Section 6.3 No Waiver by Course of Conduct; Cumulative Remedies. Neither
---------------------------------------------------
the Collateral Trustee nor any other Secured Party shall by any act (except by a
written instrument pursuant to Section 6.1), delay, indulgence, omission or
otherwise be deemed to have waived any right or remedy hereunder or to have
acquiesced in any Default or Event of Default. No failure to exercise, nor any
delay in exercising, on the part of the Collateral Trustee or any other Secured
Party, any right, power or privilege hereunder shall operate as a waiver
thereof. No single or partial exercise of any right, power or privilege
hereunder shall preclude any other or further exercise thereof or the exercise
of any other right, power or privilege. A waiver by the Collateral Trustee or
any other Secured Party of any right or remedy hereunder on any one occasion
shall not be construed as a bar to any right or remedy which the Collateral
Trustee or such other Secured Party would otherwise have on any future occasion.

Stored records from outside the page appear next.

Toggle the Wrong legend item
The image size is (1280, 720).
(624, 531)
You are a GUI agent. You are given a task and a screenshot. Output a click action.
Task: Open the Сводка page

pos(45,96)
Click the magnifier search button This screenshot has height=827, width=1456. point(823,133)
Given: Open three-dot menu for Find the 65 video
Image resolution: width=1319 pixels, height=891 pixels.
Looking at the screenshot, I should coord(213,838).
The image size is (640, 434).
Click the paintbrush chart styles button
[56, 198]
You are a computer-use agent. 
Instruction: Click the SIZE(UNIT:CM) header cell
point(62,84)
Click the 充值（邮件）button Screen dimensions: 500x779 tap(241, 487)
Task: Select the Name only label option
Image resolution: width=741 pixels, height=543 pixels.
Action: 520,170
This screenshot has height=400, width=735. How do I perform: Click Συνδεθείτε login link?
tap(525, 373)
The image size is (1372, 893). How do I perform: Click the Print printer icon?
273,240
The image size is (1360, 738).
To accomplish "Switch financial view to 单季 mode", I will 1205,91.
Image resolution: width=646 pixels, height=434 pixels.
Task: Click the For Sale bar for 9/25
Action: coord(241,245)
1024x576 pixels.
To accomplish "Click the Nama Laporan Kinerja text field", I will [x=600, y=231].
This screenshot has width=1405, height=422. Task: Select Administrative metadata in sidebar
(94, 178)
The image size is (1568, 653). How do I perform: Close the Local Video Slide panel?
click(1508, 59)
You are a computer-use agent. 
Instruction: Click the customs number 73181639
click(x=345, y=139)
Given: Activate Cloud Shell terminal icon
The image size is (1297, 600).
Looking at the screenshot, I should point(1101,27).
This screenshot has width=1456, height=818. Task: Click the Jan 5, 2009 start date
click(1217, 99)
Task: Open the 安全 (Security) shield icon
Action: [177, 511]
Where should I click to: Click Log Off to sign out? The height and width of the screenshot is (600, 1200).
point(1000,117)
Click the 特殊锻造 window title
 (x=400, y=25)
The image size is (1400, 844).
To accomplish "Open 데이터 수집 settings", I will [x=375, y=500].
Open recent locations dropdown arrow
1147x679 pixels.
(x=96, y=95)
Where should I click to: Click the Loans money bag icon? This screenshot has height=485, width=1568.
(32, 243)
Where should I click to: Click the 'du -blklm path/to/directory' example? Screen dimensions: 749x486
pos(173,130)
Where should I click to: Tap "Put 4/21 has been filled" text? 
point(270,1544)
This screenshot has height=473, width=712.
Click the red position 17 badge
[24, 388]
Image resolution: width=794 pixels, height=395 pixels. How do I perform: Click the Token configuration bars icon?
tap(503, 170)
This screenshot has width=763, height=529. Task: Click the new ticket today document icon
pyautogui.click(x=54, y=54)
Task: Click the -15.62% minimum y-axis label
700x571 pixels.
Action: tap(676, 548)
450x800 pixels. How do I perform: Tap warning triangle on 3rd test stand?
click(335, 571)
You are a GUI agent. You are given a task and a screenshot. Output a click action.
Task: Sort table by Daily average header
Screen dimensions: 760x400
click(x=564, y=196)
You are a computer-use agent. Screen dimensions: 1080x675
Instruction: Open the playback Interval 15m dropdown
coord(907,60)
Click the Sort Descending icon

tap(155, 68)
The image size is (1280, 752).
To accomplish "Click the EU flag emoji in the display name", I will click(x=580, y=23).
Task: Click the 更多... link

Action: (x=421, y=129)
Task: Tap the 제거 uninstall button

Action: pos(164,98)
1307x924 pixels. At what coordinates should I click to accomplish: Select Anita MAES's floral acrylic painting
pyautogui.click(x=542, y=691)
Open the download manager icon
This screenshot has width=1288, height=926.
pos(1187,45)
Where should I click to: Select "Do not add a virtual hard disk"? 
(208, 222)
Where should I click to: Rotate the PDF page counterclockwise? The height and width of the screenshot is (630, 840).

The rights and remedies herein provided are cumulative, may be exercised singly
or concurrently and are not exclusive of any other rights or remedies provided
by law.
Section 6.4 Successors and Assigns. This Agreement shall be binding upon
----------------------
the successors and assigns of each Grantor and shall inure to the benefit of the
Collateral Trustee and each other Secured Party and their successors and
assigns; provided, however, that no Grantor may assign, transfer or delegate any
of its rights or obligations under this Agreement without the prior written
consent of the Collateral Trustee, except as otherwise permitted under the
Credit Agreement and the Indenture.
19
Section 6.5 Counterparts. This Agreement may be executed by one or more of
------------
the parties to this Agreement on any number of separate counterparts (including
by telecopy), and all of said counterparts taken together shall be deemed to
constitute one and the same agreement.
Section 6.6 Severability. Any provision of this Agreement which is
------------
prohibited or unenforceable in any jurisdiction shall, as to such jurisdiction,
be ineffective to the extent of such prohibition or unenforceability without
invalidating the remaining provisions hereof, and any such prohibition or
unenforceability in any jurisdiction shall not invalidate or render
unenforceable such provision in any other jurisdiction.
Section 6.7 Section Headings. The Article and Section titles contained in
----------------
this Agreement are and shall be without substantive meaning or content of any
kind whatsoever and are not part of the agreement of the parties hereto.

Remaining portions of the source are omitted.